Ein interessantes Argument, es kommt grösstenteils aus der konservativen Ecke. Es ist ja eigentlich nichts anderes passiert, als dass sich diese Minderheit je länger desto mehr hat emanzipieren können und nun selbstbewusst hinsteht und ein freies Leben beansprucht, wie es viele nicht-queere Menschen auch praktizieren können. Dies machen nun vor allem die Konservativen zum Thema, indem sie zum Beispiel eine Initiative zum Gendersternchen-Verbot lancieren. Eine Partei, die sich Freiheit auf die Fahne schreibt, sollte doch den Gebrauch dieses Sternchens allen freistellen. Da gibt es tatsächlich gröbere Probleme auf der Welt.
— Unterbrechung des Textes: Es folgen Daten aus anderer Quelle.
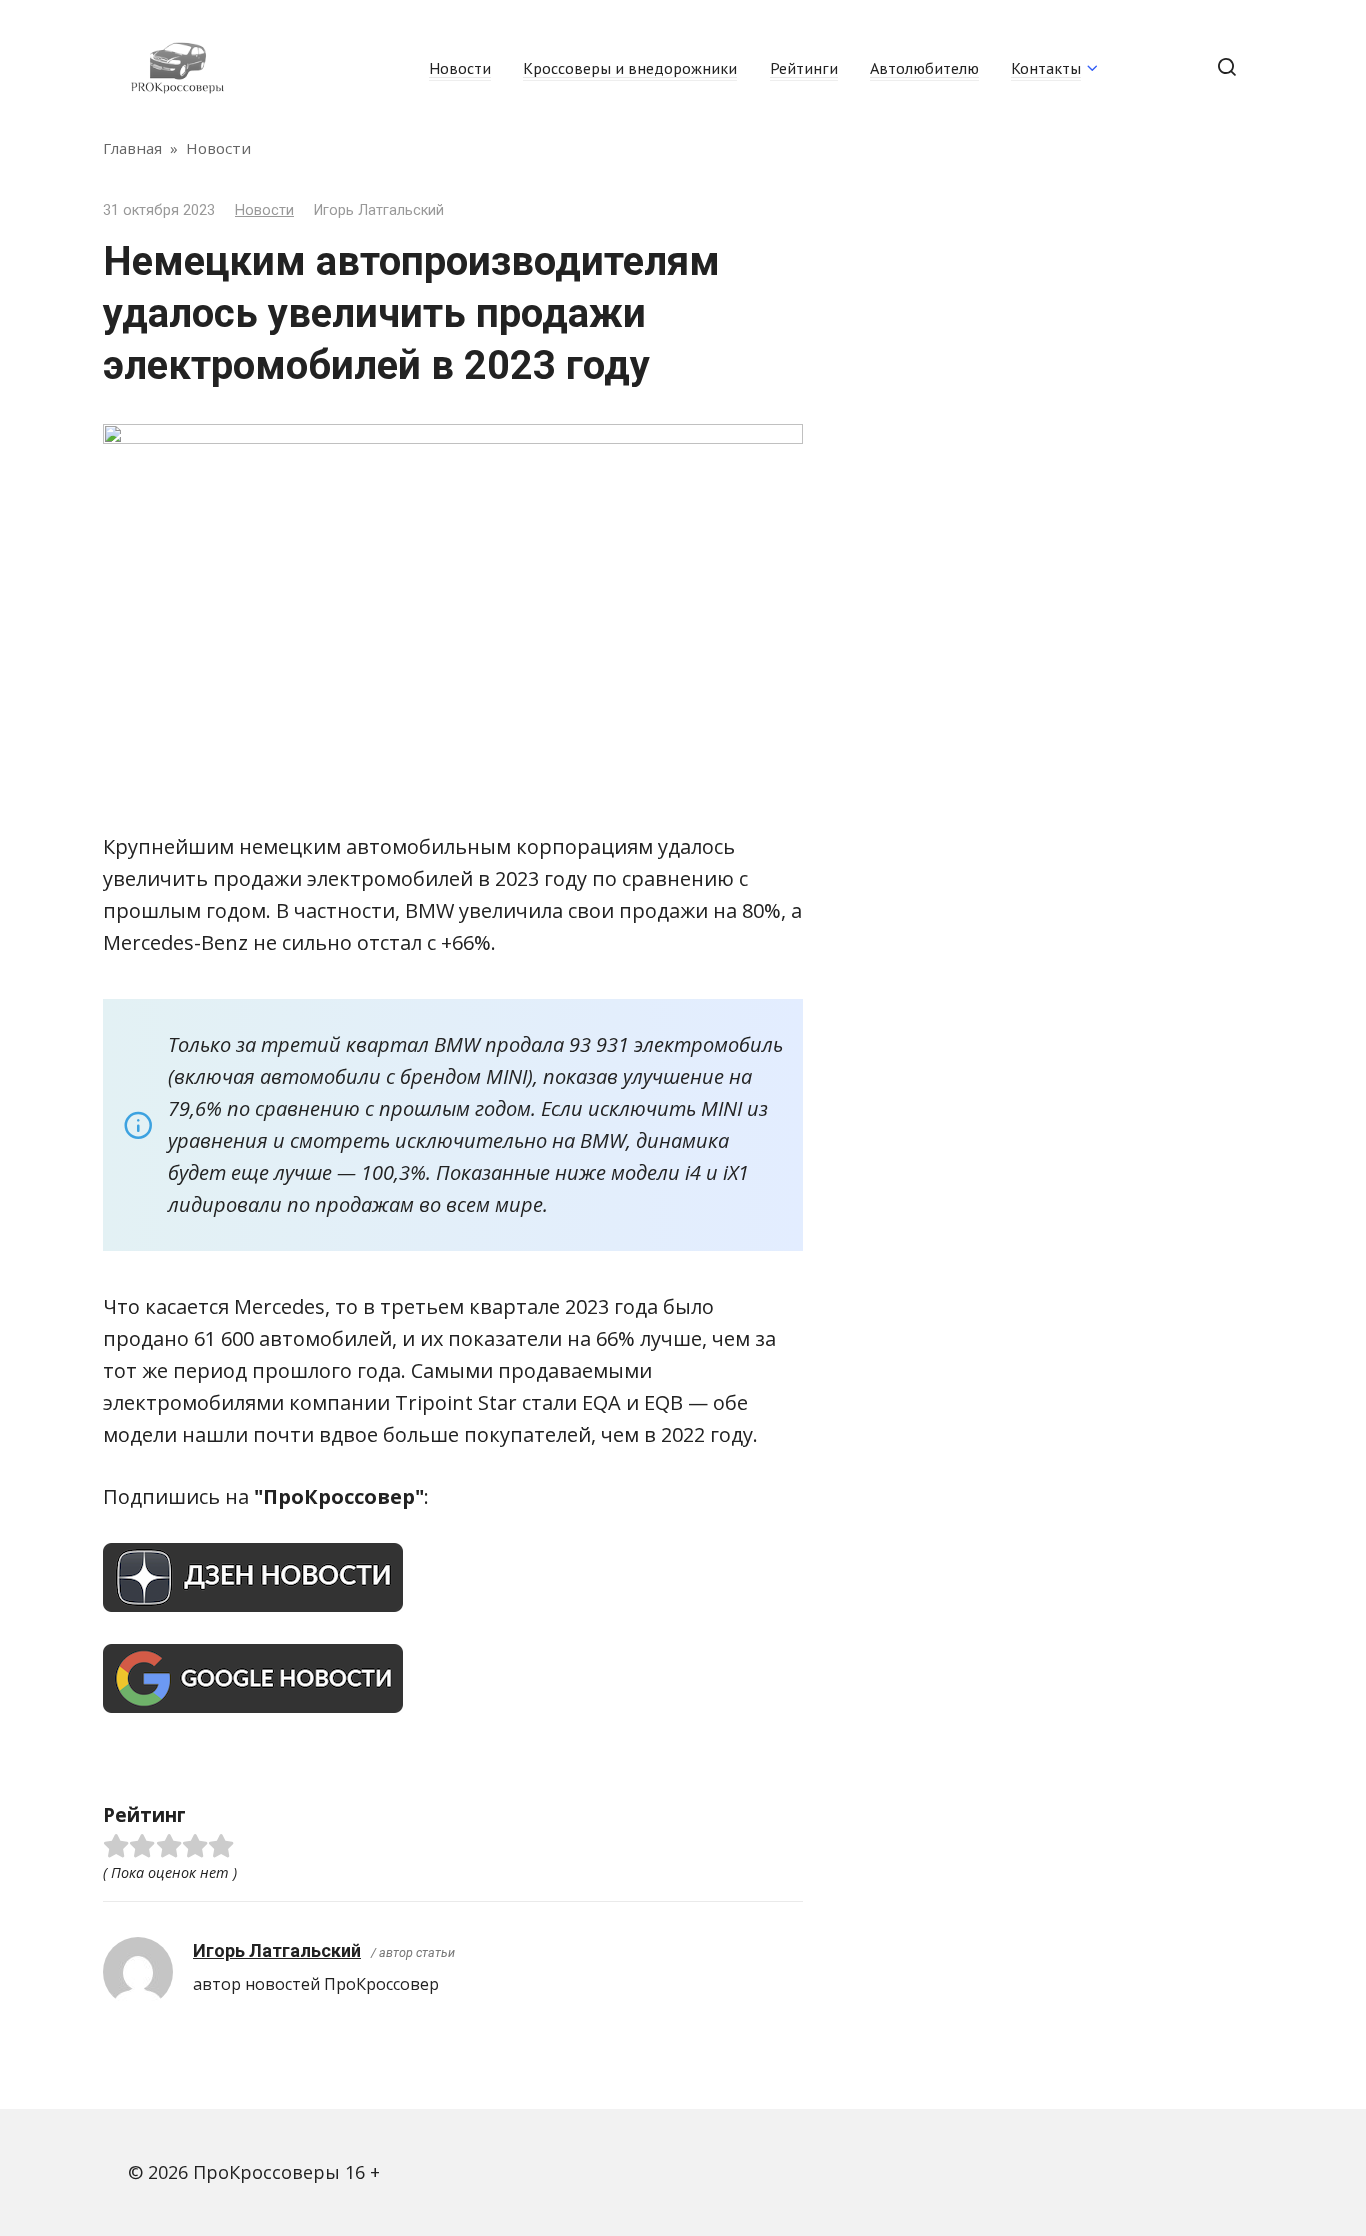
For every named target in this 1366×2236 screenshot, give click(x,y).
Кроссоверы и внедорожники (630, 68)
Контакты (1046, 68)
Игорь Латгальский (277, 1950)
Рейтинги (804, 68)
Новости (460, 68)
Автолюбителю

Was müsste Ihrer Ansicht nach geändert werden?
Die Hetze muss aufhören. Es kann nicht sein, dass sogar Bundesräte – wie Ueli Maurer im Dezember 2022 – öffentlich verkünden, dass non-binäre Personen nichts in der Politik zu suchen hätten oder dass ein geplanter Gender-Tag in der Schule Stäfa wegen Drohungen gegen die Lehrpersonen abgesagt werden muss. Da müssen klare Grenzen gesetzt werden. Das sind besorgniserregende Tendenzen. Ich plädiere weiter dafür, dass wir alle etwas gelassener umgehen mit dem Thema und die eigenen Un­sicherheiten anerkennen, einander zuhören und voneinander lernen und versuchen, die Emotionalität herunterzuschrauben. Das ist etwas anstrengend, würde aber vielen helfen. Weiter gibt es strukturelle Hürden.

Welche?
Es braucht eine Erweiterung der Diskriminierungsstrafnorm auf die Kategorie Geschlechtsidentität und eine offizielle Anerkennung der Geschlechtervielfalt über «Mann» und «Frau» hinaus, wie sie beispielsweise in Deutschland und Österreich bereits eingeführt ist. Weiter sollten Gewalt-Übergriffe gegen queere Menschen, sogenannte Hate Crimes, statistisch erfasst werden, damit wir Fakten haben und gezielt Massnahmen ergreifen können. Um Unsicherheiten abzubauen, ist permanente Aufklärung in Schulen unerlässlich, denn Unsicherheit hat oft mit Unwissen zu tun.

Peter Widmer

PERSÖNLICH

Ursina Anderegg, geboren 1981, wuchs in Ehrendingen AG auf. Nach dem abgeschlossenen Studium in Schweizer Geschlechter-Geschichte an der Uni Bern absolvierte sie ein Praktikum bei der Stadt Bern. Seit 2012 ist sie als wissenschaftliche Mitarbeiterin in der Abteilung für Chancengleichheit in der Uni Bern tätig. Ursina Anderegg wohnt mit ihrer Partnerin in Bern.